* _What is asked_
Copy out all the records below, changing every "GUI agent" to "interface agent" and leaving everything else untouched.

* _Given records_
—————
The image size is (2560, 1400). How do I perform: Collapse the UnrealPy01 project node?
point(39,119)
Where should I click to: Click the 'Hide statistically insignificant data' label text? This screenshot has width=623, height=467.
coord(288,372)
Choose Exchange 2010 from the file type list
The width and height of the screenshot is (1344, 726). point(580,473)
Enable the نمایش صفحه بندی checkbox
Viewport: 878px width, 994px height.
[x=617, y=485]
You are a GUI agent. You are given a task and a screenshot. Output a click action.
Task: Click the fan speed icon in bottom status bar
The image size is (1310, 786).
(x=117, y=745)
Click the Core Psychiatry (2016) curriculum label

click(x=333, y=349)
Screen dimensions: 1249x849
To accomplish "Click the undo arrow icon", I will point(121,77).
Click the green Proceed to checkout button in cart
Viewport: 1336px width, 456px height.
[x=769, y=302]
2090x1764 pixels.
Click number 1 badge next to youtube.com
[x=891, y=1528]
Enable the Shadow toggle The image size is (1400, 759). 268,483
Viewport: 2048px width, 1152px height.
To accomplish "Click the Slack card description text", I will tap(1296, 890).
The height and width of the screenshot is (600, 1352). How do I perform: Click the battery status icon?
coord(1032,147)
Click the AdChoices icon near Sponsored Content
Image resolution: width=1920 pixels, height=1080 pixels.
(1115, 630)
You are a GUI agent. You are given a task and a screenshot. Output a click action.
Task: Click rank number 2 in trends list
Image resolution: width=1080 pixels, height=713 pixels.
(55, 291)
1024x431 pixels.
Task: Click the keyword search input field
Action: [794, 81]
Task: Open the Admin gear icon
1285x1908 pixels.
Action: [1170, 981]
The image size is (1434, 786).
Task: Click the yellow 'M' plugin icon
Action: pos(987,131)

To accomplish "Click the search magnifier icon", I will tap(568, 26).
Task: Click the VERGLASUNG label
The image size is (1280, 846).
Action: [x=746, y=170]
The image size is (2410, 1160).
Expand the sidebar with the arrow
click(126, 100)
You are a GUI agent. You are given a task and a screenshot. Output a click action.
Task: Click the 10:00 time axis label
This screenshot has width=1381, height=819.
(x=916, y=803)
—————
* _Response to the exercise_
The image size is (2560, 1400). How do I perform: Collapse the UnrealPy01 project node?
point(39,119)
Where should I click to: Click the 'Hide statistically insignificant data' label text? This screenshot has width=623, height=467.
coord(288,372)
Choose Exchange 2010 from the file type list
The width and height of the screenshot is (1344, 726). point(580,473)
Enable the نمایش صفحه بندی checkbox
Viewport: 878px width, 994px height.
[x=617, y=485]
You are a interface agent. You are given a task and a screenshot. Output a click action.
Task: Click the fan speed icon in bottom status bar
The image size is (1310, 786).
(x=117, y=745)
Click the Core Psychiatry (2016) curriculum label

click(x=333, y=349)
Screen dimensions: 1249x849
To accomplish "Click the undo arrow icon", I will point(121,77).
Click the green Proceed to checkout button in cart
Viewport: 1336px width, 456px height.
[x=769, y=302]
2090x1764 pixels.
Click number 1 badge next to youtube.com
[x=891, y=1528]
Enable the Shadow toggle The image size is (1400, 759). 268,483
Viewport: 2048px width, 1152px height.
To accomplish "Click the Slack card description text", I will tap(1296, 890).
The height and width of the screenshot is (600, 1352). How do I perform: Click the battery status icon?
coord(1032,147)
Click the AdChoices icon near Sponsored Content
Image resolution: width=1920 pixels, height=1080 pixels.
(1115, 630)
You are a interface agent. You are given a task and a screenshot. Output a click action.
Task: Click rank number 2 in trends list
Image resolution: width=1080 pixels, height=713 pixels.
(55, 291)
1024x431 pixels.
Task: Click the keyword search input field
Action: [794, 81]
Task: Open the Admin gear icon
1285x1908 pixels.
Action: [1170, 981]
The image size is (1434, 786).
Task: Click the yellow 'M' plugin icon
Action: pos(987,131)

To accomplish "Click the search magnifier icon", I will tap(568, 26).
Task: Click the VERGLASUNG label
The image size is (1280, 846).
Action: [x=746, y=170]
The image size is (2410, 1160).
Expand the sidebar with the arrow
click(126, 100)
You are a interface agent. You are given a task and a screenshot. Output a click action.
Task: Click the 10:00 time axis label
This screenshot has width=1381, height=819.
(x=916, y=803)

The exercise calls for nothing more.